Exercise requirements: Repeat the data exactly. Pictures are not part of the copy.

(Stored items)
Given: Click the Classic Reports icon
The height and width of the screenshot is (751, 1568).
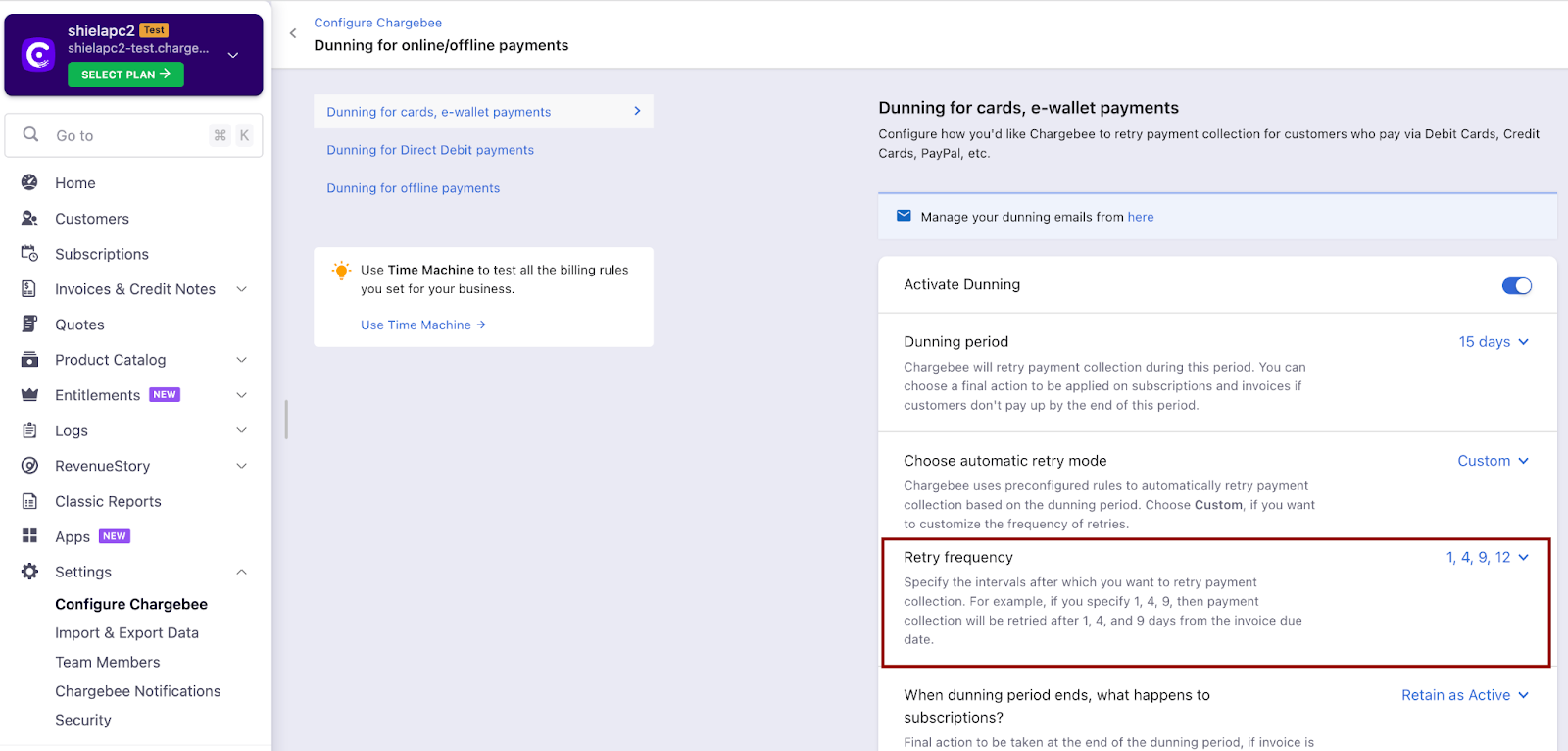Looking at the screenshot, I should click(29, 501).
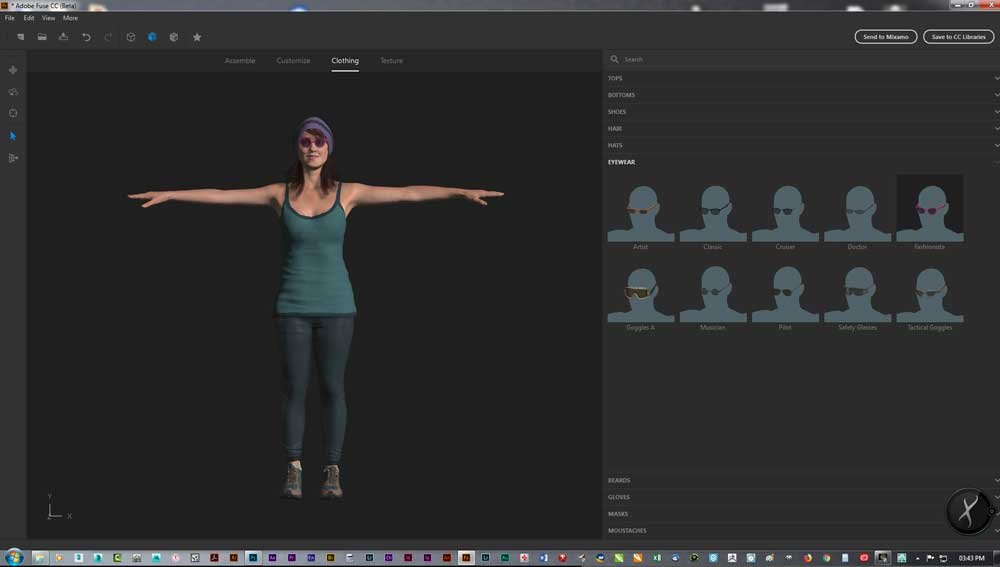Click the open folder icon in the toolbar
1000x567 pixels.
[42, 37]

Reply to the task:
Given: Click the Classic Reports icon
The height and width of the screenshot is (751, 1568).
Looking at the screenshot, I should click(29, 501).
Click the open folder icon in the toolbar
1000x567 pixels.
[42, 37]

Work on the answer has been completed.